● Your objective:
Go through the records and give each one again exactly, omitting the images.

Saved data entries
◇ ◇ ◇
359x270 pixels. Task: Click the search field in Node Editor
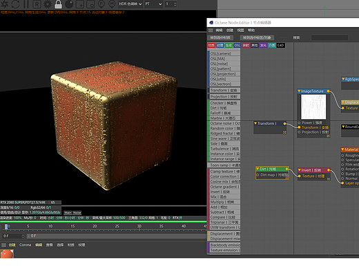click(329, 37)
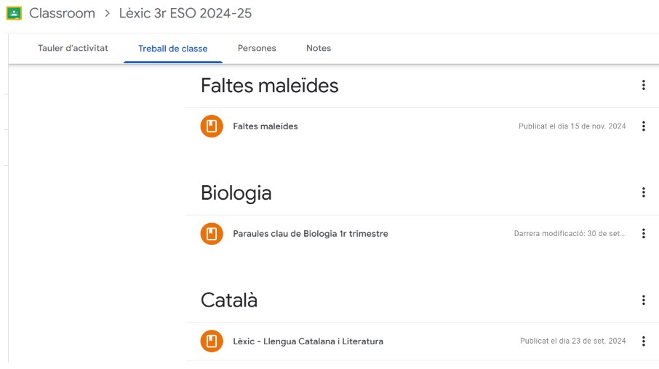Click the Biologia material book icon
659x369 pixels.
[212, 234]
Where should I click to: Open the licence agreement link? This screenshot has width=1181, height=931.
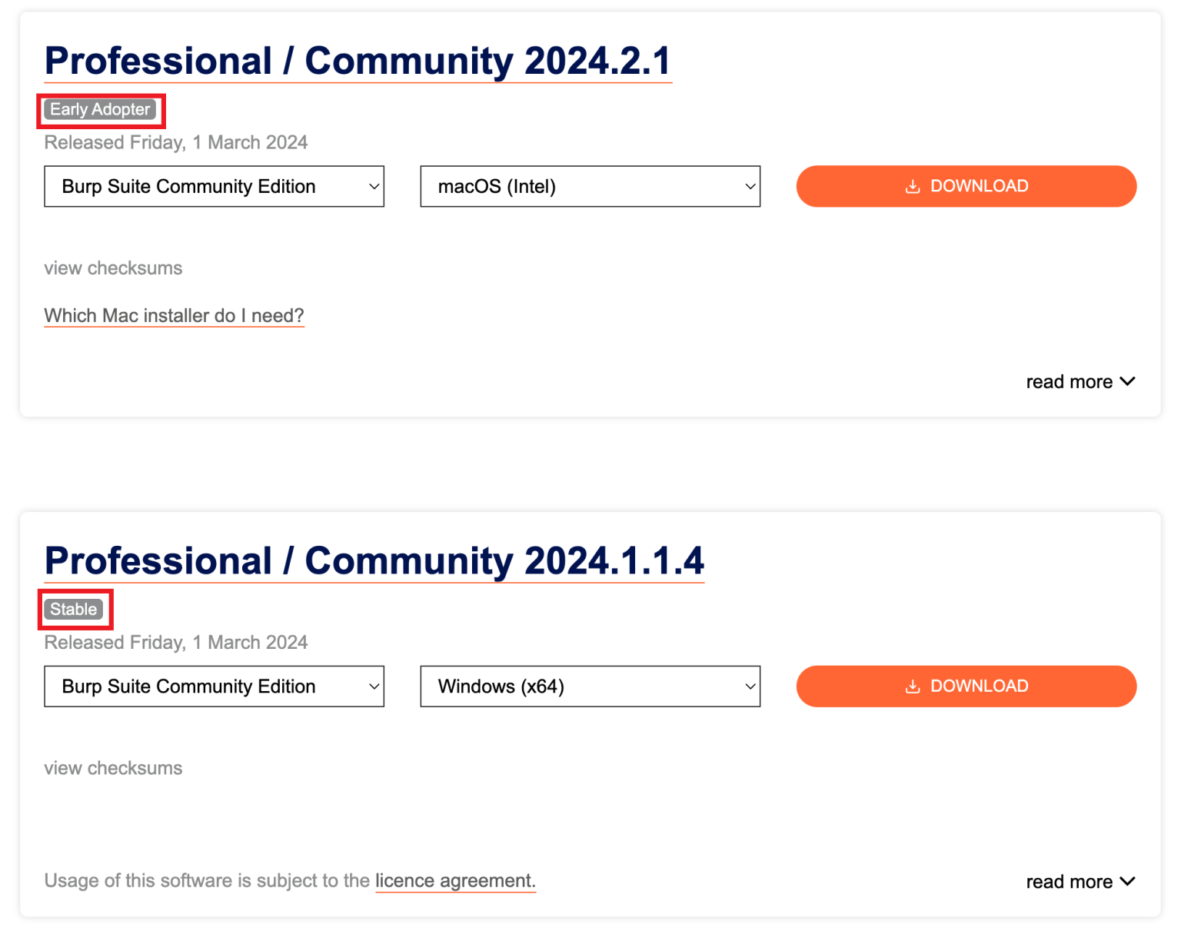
◇ ◇ ◇
● Completed task:
359x270 pixels. Task: Click the search field in Node Editor
click(329, 37)
Click the Biologia material book icon
659x369 pixels.
[212, 234]
Where should I click to: Open the licence agreement link? This screenshot has width=1181, height=931.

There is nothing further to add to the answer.